Supremo apaga fronteiras entre público e privado, permitindo que o parentesco suplante o mérito e a República volte a falar o idioma dos clãs

Plenário do Supremo Tribunal Federal (STF) (Foto: Antonio Augusto/STF)

Nas últimas 48 horas, o Supremo Tribunal Federal formou maioria de 6 a 1 para permitir que autoridades nomeiem parentes para cargos de natureza política — como ministérios, secretarias e assessorias diretas — sem que isso configure automaticamente nepotismo. O argumento central da Corte: a súmula que proíbe o favorecimento familiar (Súmula Vinculante 13) não alcançaria cargos “essencialmente políticos”. Soa técnico, equilibrado, até racional. Mas, por trás desse verniz jurídico, o que se erige é um perigoso monumento ao autoengano institucional — uma fantasia revestida de formalidade legal.

Essa “flexibilização” é, na prática, uma ficção moral. Imaginar que um prefeito, governador ou ministro nomeie seu cônjuge, filho, mãe ou irmão apenas porque “atendem aos critérios técnicos e à idoneidade moral” é acreditar em um país que só existe no parágrafo do voto de um relator. 
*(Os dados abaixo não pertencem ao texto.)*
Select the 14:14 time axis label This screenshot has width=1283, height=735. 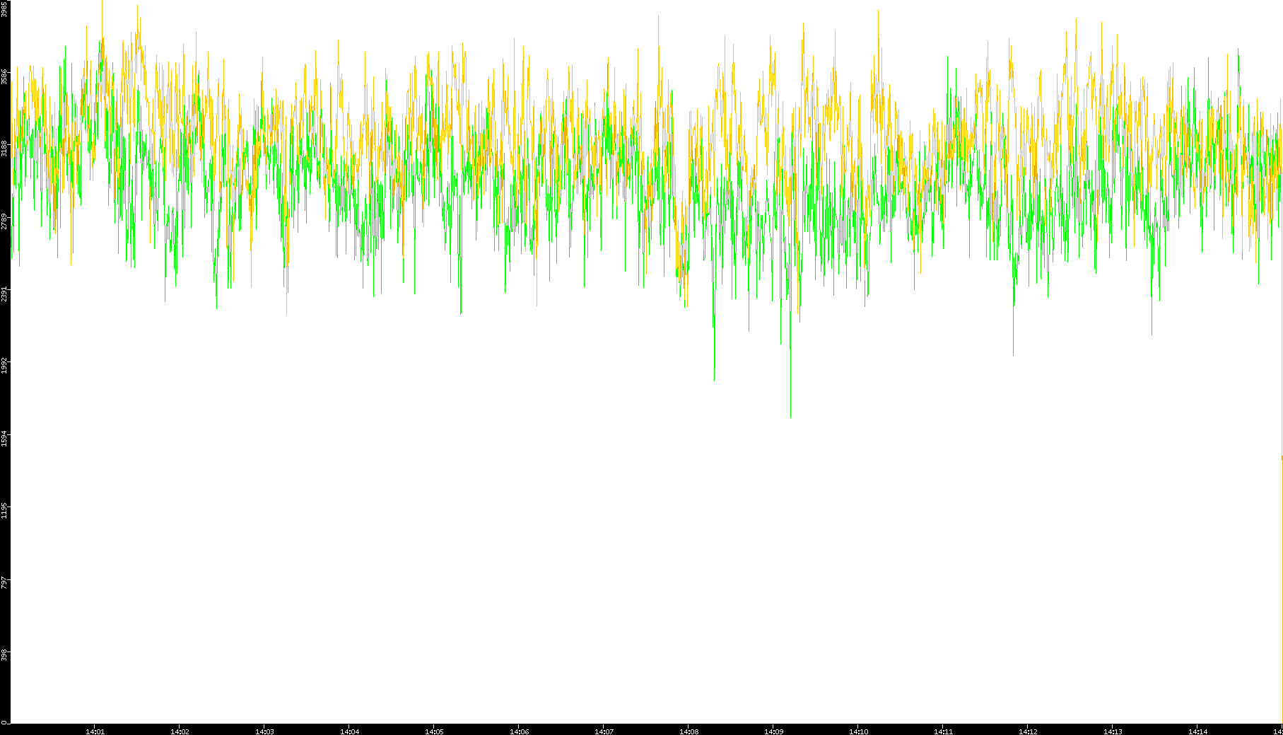1197,731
É ignorar o Brasil real — aquele onde o mérito raramente se sobrepõe ao laço familiar, e onde o currículo pesa menos que o sobrenome. A decisão do STF cria um teatro de legalidade: a cena é de transparência; o enredo, de patrimonialismo; o desfecho, de impunidade.

A Corte repete, com toga e eufemismo, o argumento da exceção que engole a regra. 

Diz que a nomeação será legítima se houver “qualificação técnica”. Mas quem, afinal, auditará isso com independência?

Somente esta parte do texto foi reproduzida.